In the entries below, identify every line with the string "screenshot" and copy it.

(Stored data entries)
--- START ---

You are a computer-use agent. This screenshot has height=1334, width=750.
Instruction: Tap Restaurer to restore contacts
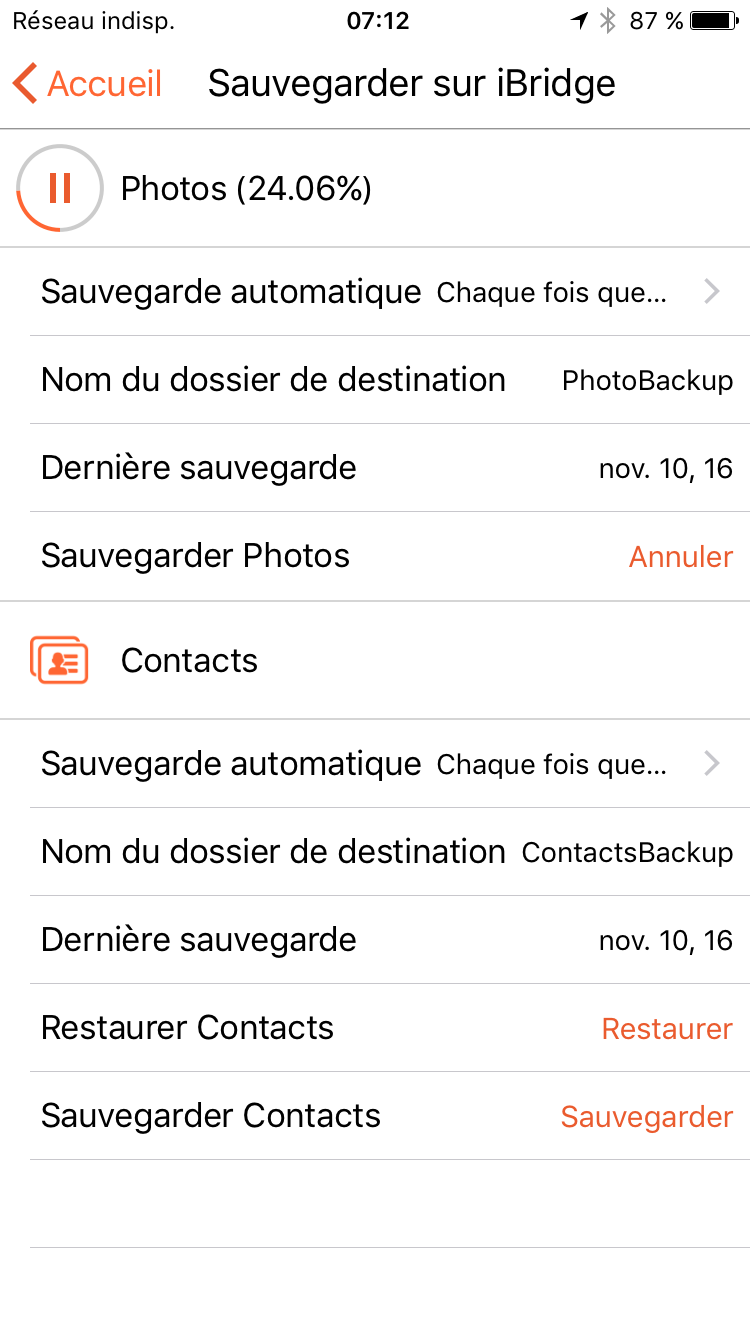click(667, 1029)

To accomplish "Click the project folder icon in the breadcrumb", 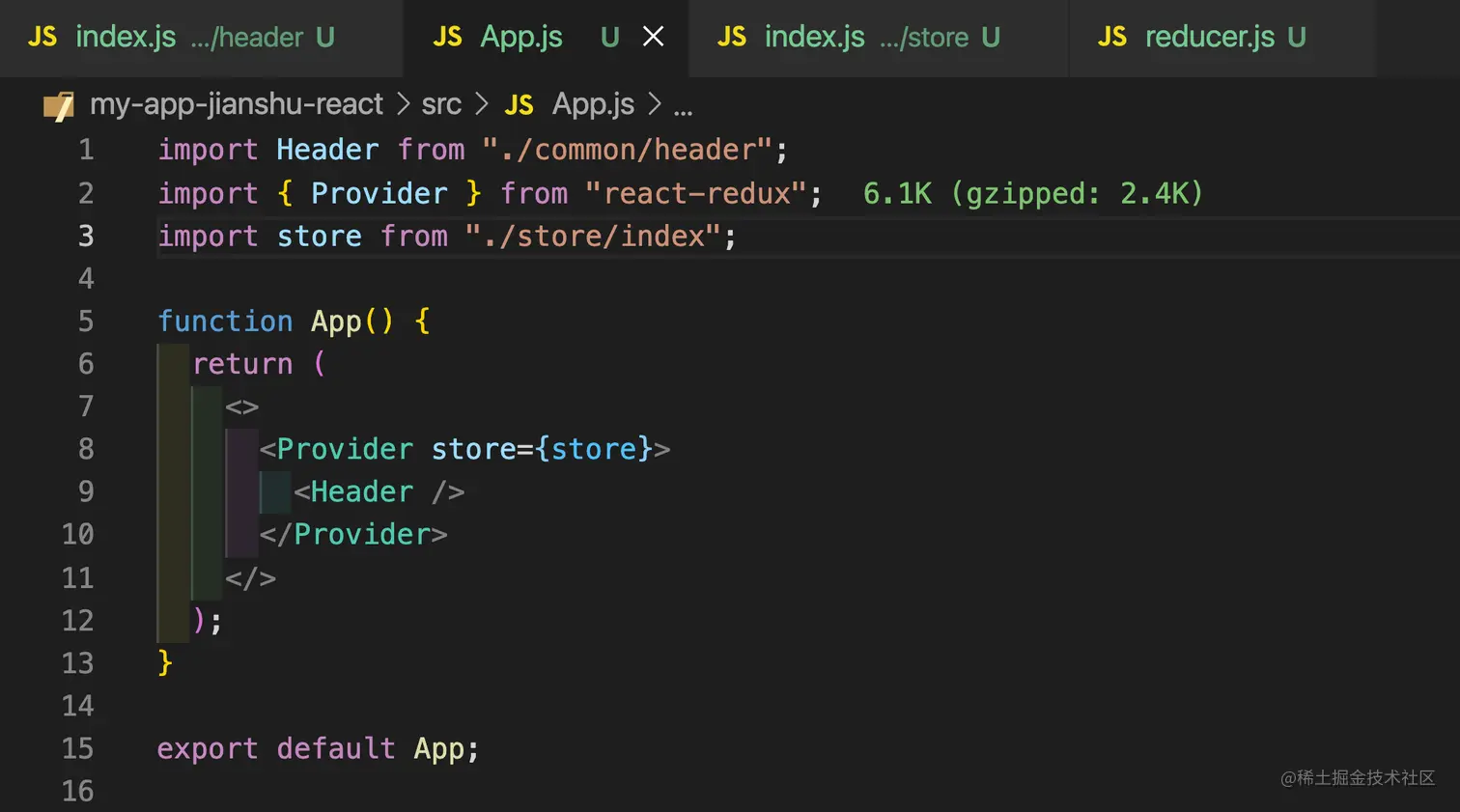I will pos(59,105).
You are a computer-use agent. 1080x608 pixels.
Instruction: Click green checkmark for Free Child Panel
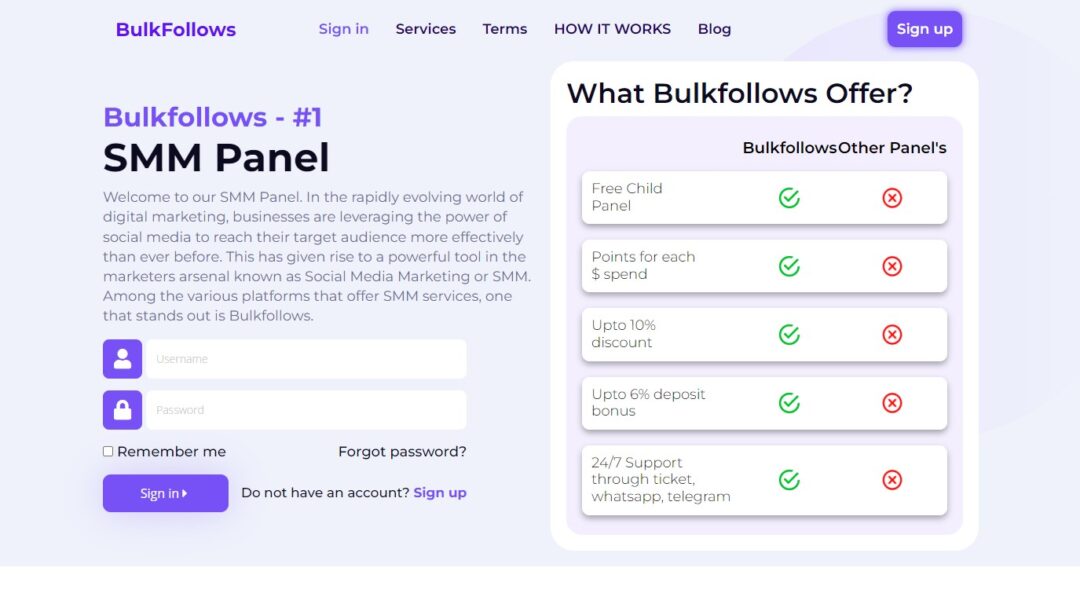(x=789, y=198)
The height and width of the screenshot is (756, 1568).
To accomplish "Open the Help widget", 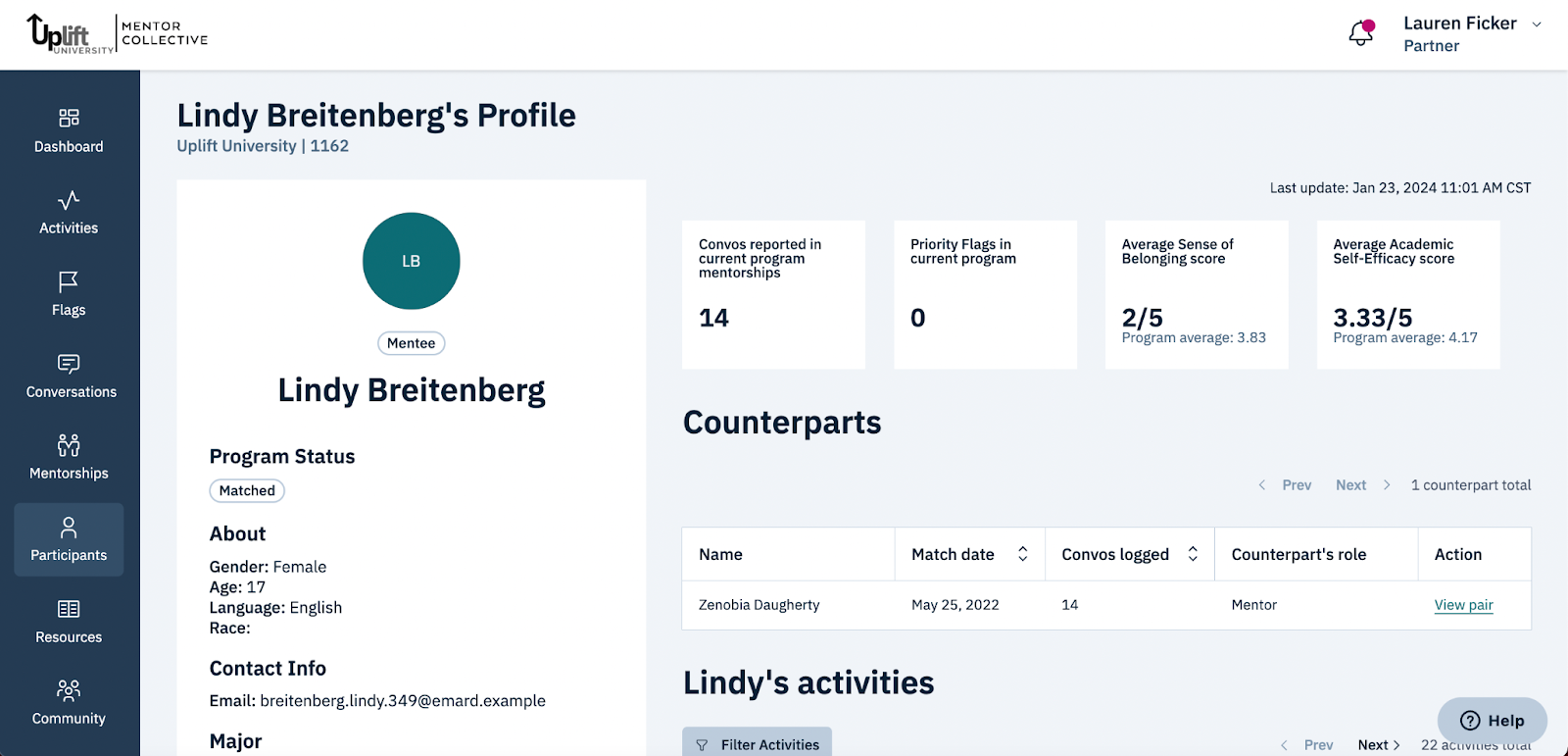I will pos(1491,721).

--- END ---

> [TASK RESULT]:
You are a computer-use agent. This screenshot has height=1334, width=750.
The height and width of the screenshot is (756, 1568).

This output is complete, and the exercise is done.